The full feature matrix V was concatenated from channel-specific time series of broadband LFP (1–40 Hz), and high gamma (80–250 Hz) band power, normalized fluorescence amplitude, and wavefront proximity estimates, as well as the nc(nc − 1)/2 unique edge weights unfolded from the symmetrical correlation-based \(n_c^2\) functional connectivity matrix, where nc is the number of channels.

Ictal discharge analysis

We quantified between-state differences in features of ictal discharge. For this, we divided the whole seizure recording included in the NMF analysis into 3 s long nonoverlapping time windows, labeled according to the factor that was maximally expressed during each window. We z-transformed data for each time window using baseline data to calculate normalizing mean and standard deviations individually for each channel. In the resultant z-normalized time series, we identified putative ictal discharges as negative deviations of an amplitude of z > 3.9 and a width of at least ~30 ms. These parameters were identified by a clinician with training in epilepsy (RER) visually confirming that the detected events were ictal in nature, and no baseline events were detected (for visualization purposes in Fig. 6a, the thresholds were slightly relaxed in order to allow inclusion of some baseline detections—but those were not included in subsequent statistical analysis).

We calculated the average inter-discharge interval for each time window as an inverse measure of spike frequency. We also estimated the correlation of all ictal discharges within a time window. For this, we segmented out ictal discharges from 50 ms prior to the peak amplitude to 150 ms after peak amplitude, and calculated Pearson’s correlation coefficient between each pair of these segments within time windows and channels. We then averaged all correlation coefficients to estimate a single mean correlation value per 3 s window, representing ictal discharge stereotypy. We compared each pair of sequential states (defined by their factor expression) by Wilcoxon rank-sum comparison of discharge frequency and stereotypy for each group of time window associated with either state.
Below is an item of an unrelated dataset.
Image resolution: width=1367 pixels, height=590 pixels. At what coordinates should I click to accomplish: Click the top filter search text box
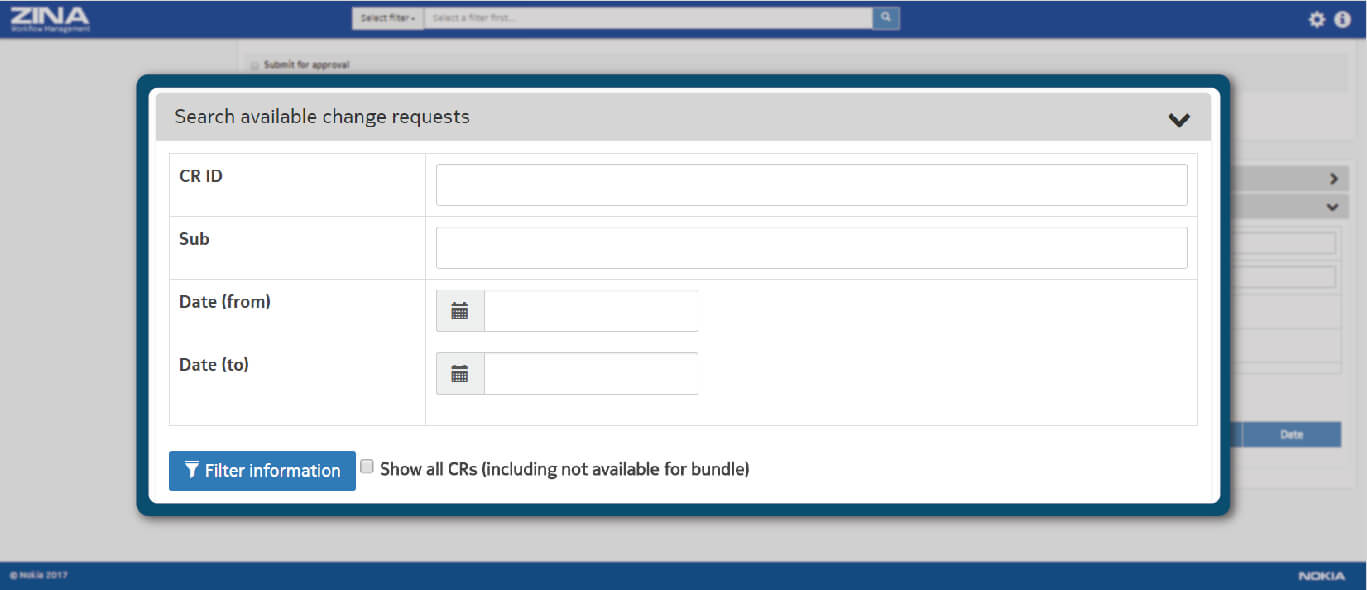point(648,18)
Citation diversity statement

Recent work in neuroscience and other fields has identified a bias in citation practices such that papers from women and other minorities are under-cited relative to the number of such papers in the field63,64,65,66,67,68. Here, we sought to proactively consider choosing references that reflect the diversity of the field in thought, form of contribution, gender, and other factors. We used automatic classification of gender based on the first names of the first and last authors63,69, with possible combinations, including male/male, male/female, female/male, and female/female. Excluding self-citations to the senior authors of our current paper, the references contain 50% male/male, 28% female/male, 13% female/male, and 9% female/female categorization. We look forward to future work that could help us to better understand how to support equitable practices in science.

Statistics and reproducibility

To illustrate the analyses enabled by the recording setup demonstrated here, we analyzed a single example seizure in detail. To evaluate relationship between two continuous variables (e.g., normalized µECoG broadband power, and normalized fluorescence), we calculated the Pearson’s correlation coefficient and the associated p value calculated by transforming the correlation to create a t statistic with N-2 degrees of freedom, where N is the number of samples tested (implemented in the MATLAB \(\tt{corrcoef}\) function). Relationships between medians of grouped variables were compared using the Wilcoxon rank-sum test as implemented in the MATLAB \(\tt{ranksum}\) function. Where applicable, p values of <0.05 were considered statistically significant.

Reporting summary

Further information on research design is available in the Nature Research Reporting Summary linked to this article.